Ajax and UTF8
I have suddenly found out that the faith that I had placed in the javascript escape(), encodeURI() and encodeURIComponent() for encoding correctly were misplaced. Here is the problem, a traditional form submits UTF-8 perfectly and all works. An AJAX form only works if there are no UTF-8 characters. And this only happens with certain UTF-8 characters that are high up in the range. It turns out that %20%u5FFD encoding produced by the above doesnt work when submitted as a application/x-www-form-urlencoded to Tomcat, even with charset=utf-8 or Character-Encoding: UTF-8; . The encoding has to be +%5F%FD to make it work. If you bring up tcpdump and look at the raw tcp packets you will see that Firefox uses the latter for direct posts.
Unfortunately there is no javascript encoder to do this :(, but its not that hard.

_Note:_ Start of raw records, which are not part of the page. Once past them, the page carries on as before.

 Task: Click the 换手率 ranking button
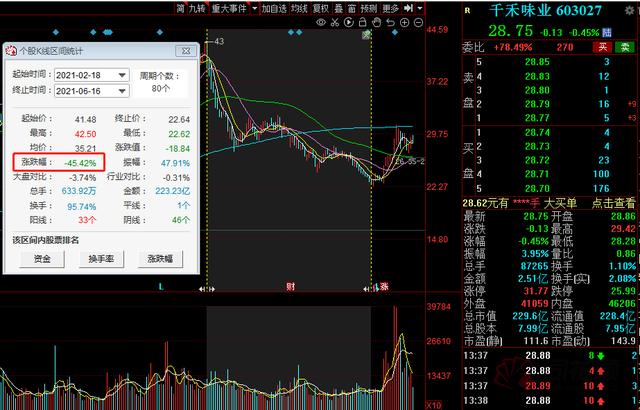[x=102, y=258]
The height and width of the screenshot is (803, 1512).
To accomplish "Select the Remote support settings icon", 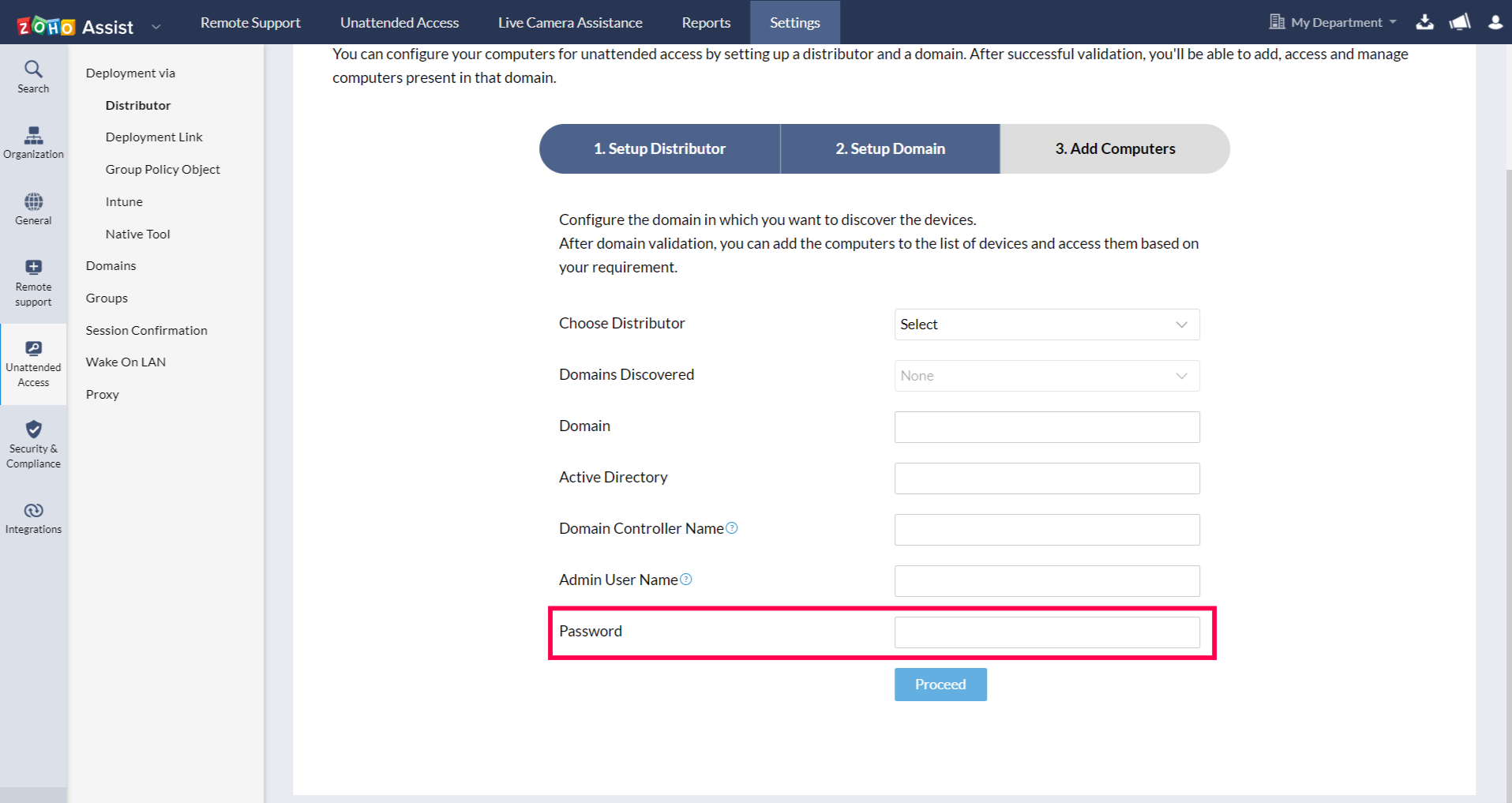I will (x=33, y=281).
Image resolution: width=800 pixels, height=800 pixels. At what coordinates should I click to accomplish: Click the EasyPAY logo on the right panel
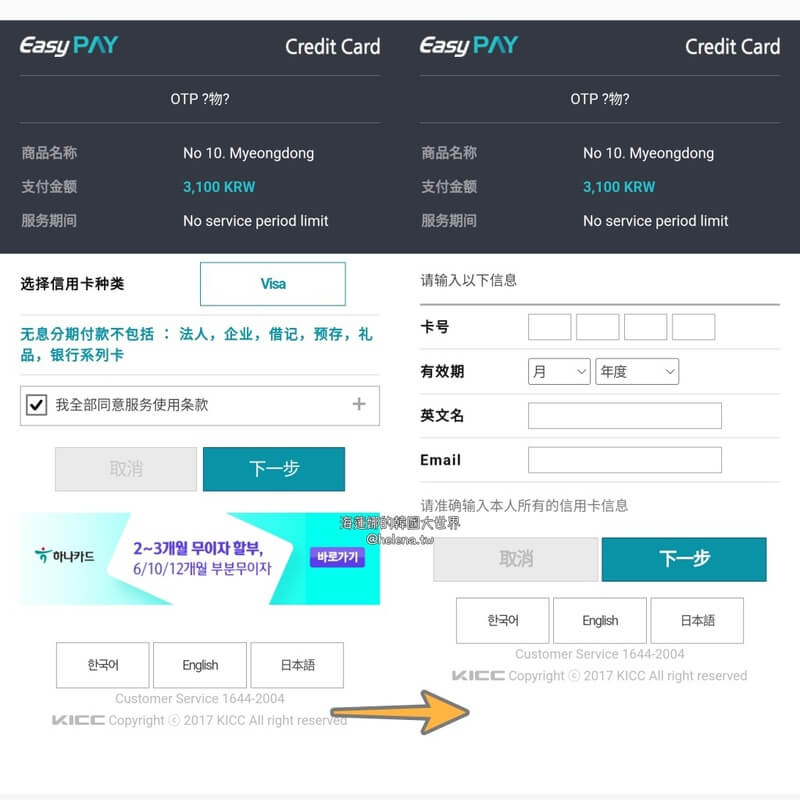[468, 45]
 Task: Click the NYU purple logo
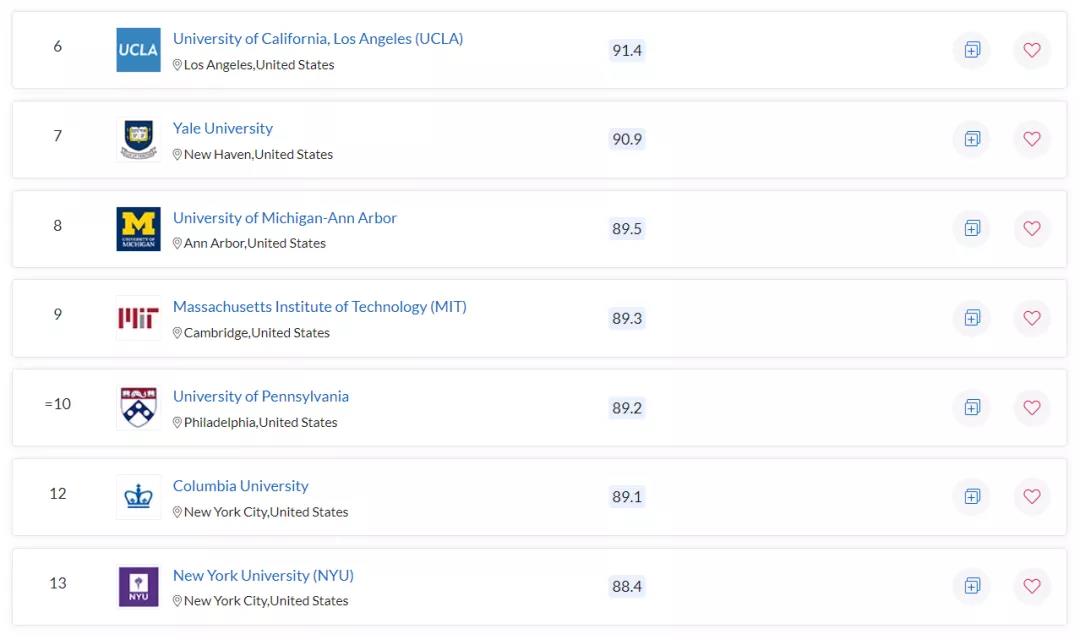pyautogui.click(x=138, y=586)
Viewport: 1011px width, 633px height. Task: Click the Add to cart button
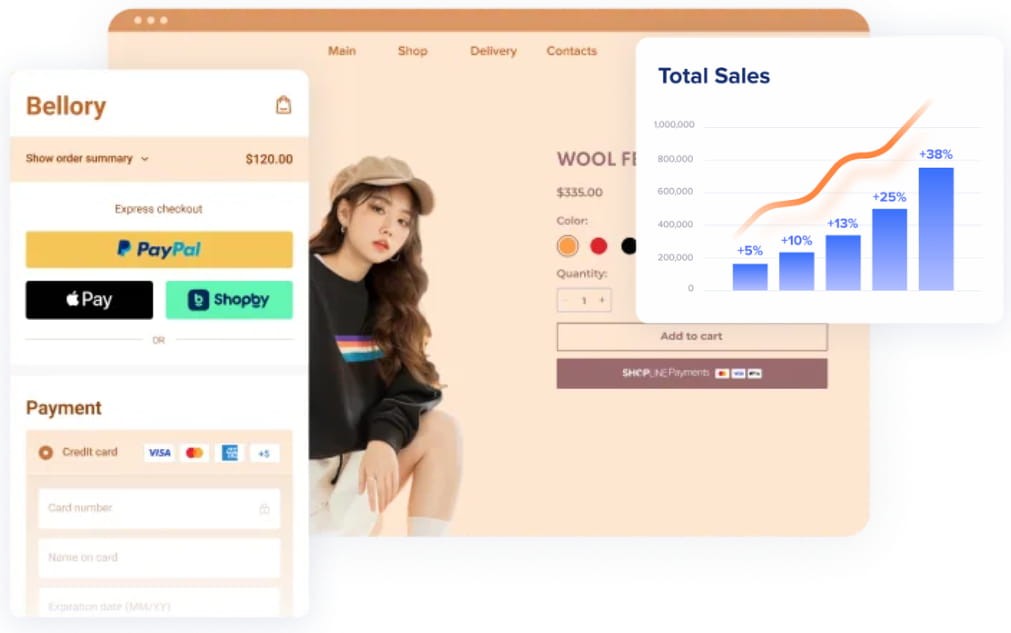click(691, 337)
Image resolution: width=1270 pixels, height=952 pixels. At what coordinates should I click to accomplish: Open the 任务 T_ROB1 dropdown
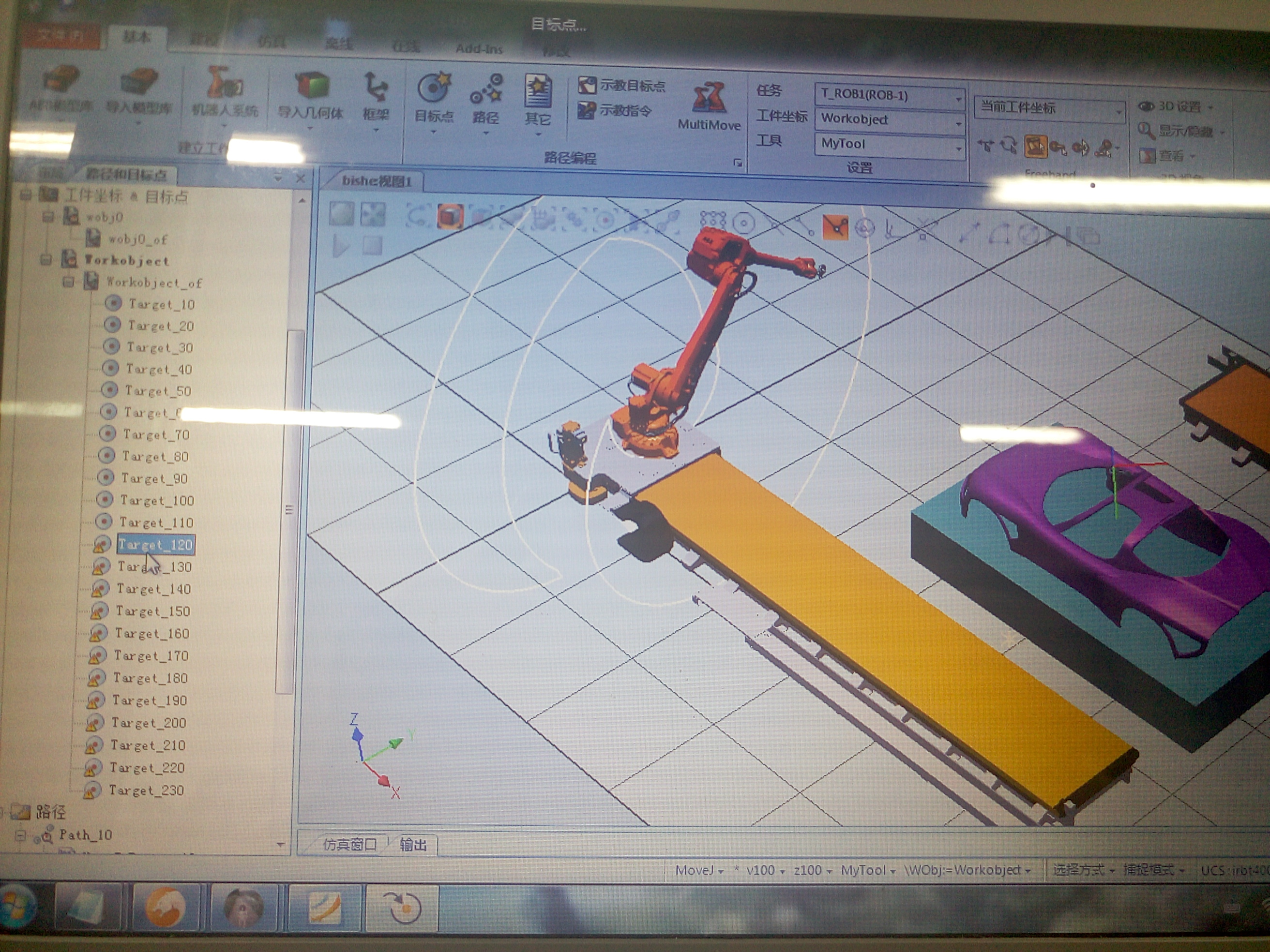[958, 98]
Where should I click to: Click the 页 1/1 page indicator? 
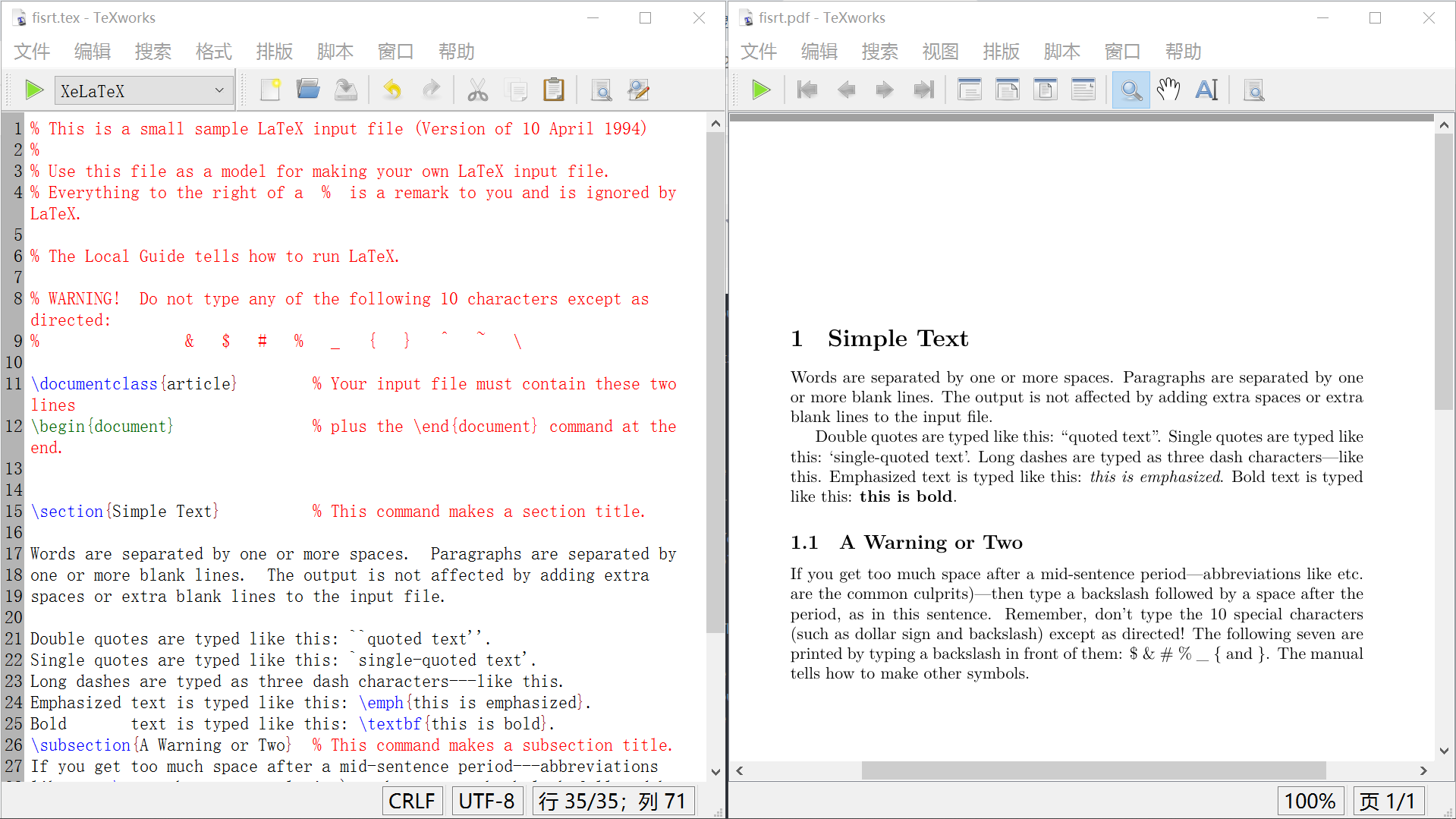pyautogui.click(x=1389, y=800)

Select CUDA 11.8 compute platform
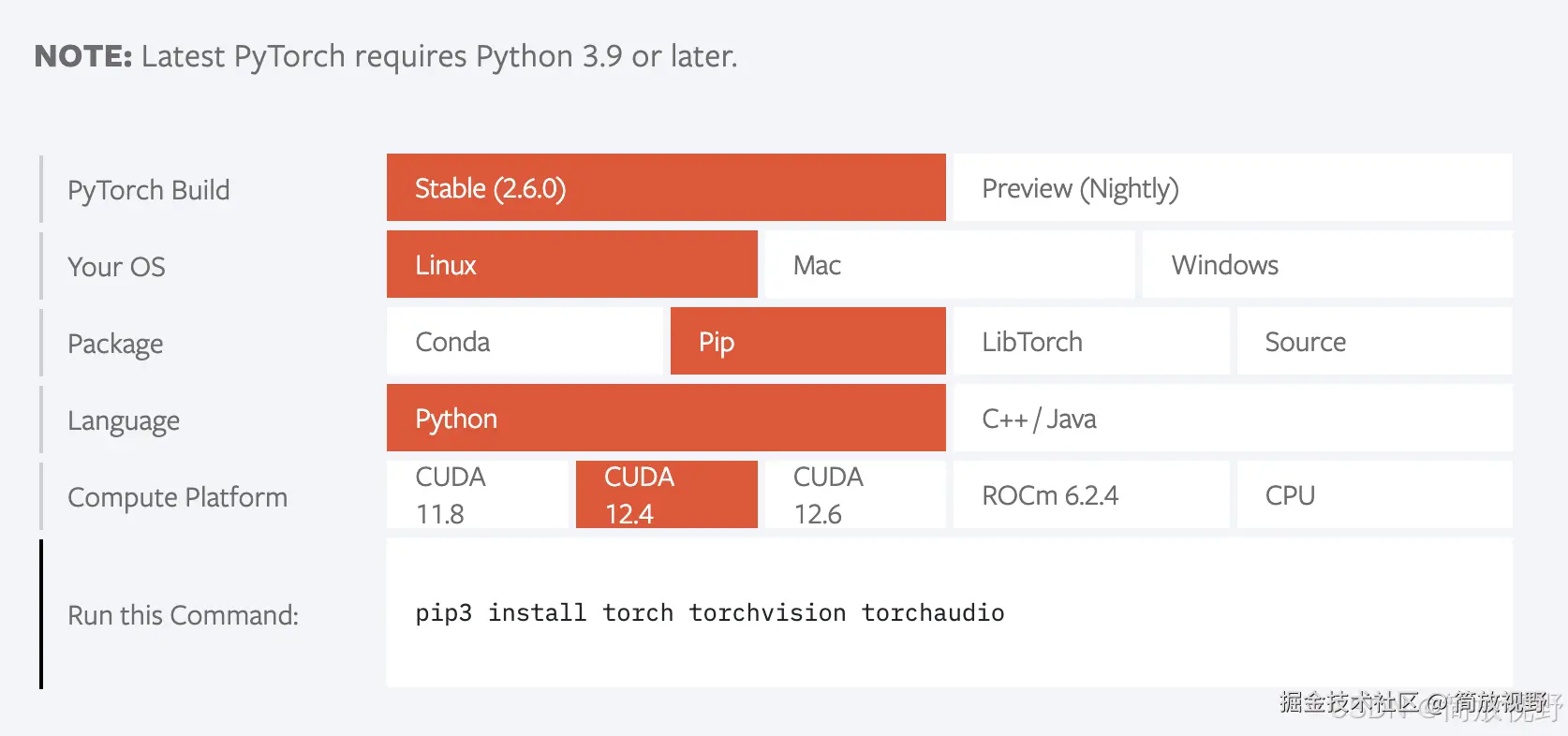point(478,494)
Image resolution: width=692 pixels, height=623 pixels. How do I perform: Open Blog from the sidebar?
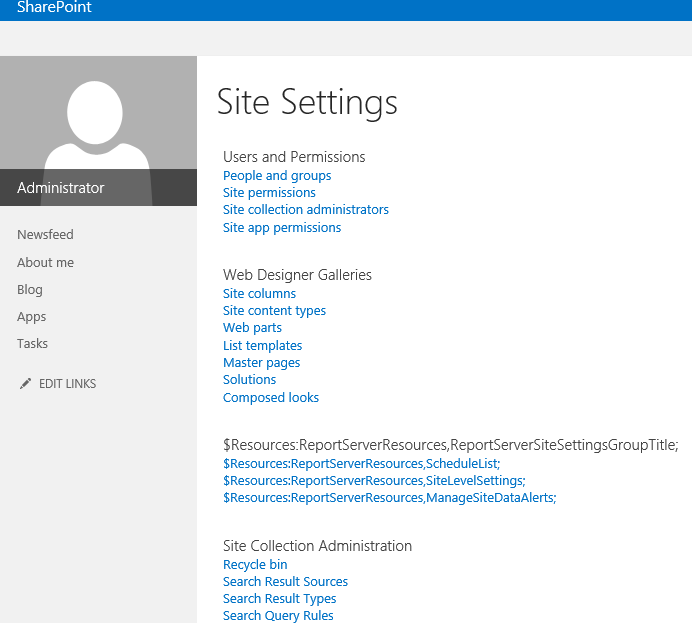click(30, 290)
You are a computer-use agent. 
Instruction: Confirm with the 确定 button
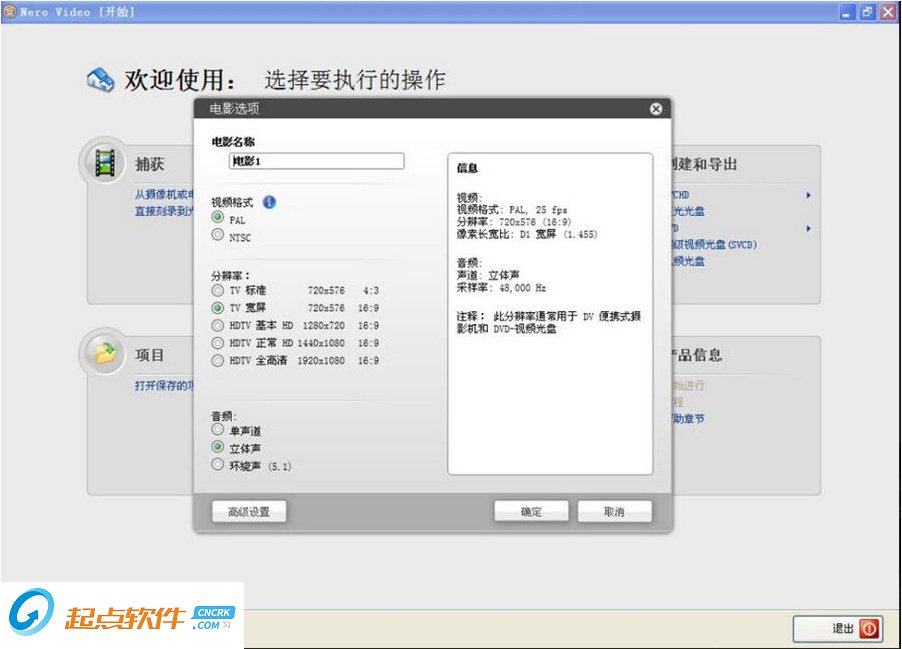pyautogui.click(x=530, y=511)
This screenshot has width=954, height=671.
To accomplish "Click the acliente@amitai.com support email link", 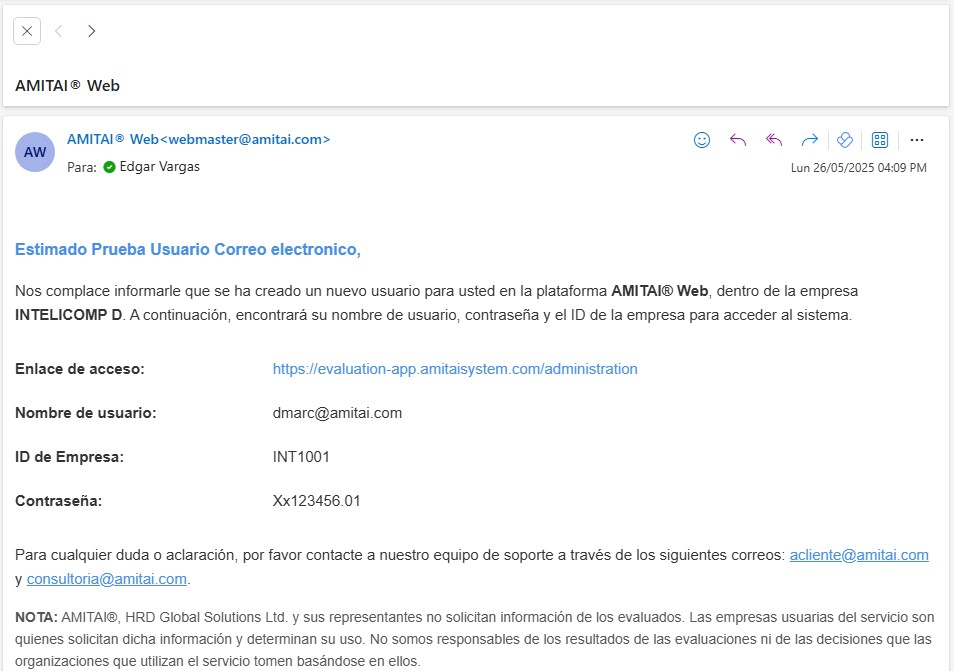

var result = encodeURIComponent(formVar);
result = result.replace(/%20/g,"+");
for ( var p = result.indexOf("%u"); p != -1; p = result.indexOf("%u") ) {
var code = result.substr(p,6);
var rep = '%' + code.substr(2,2) + '%' + code.substr(4,2);
result = result.replace(code,rep);
}
var p = -1;
for ( p = result.indexOf("%",p+1); p != -1; p = result.indexOf("%",p+1) ) {
var code = result.substr(p,3);
var rep = code.toUpperCase();
result = result.replace(code,rep);
}
return result;
Its not exactly the perfect way, but it works.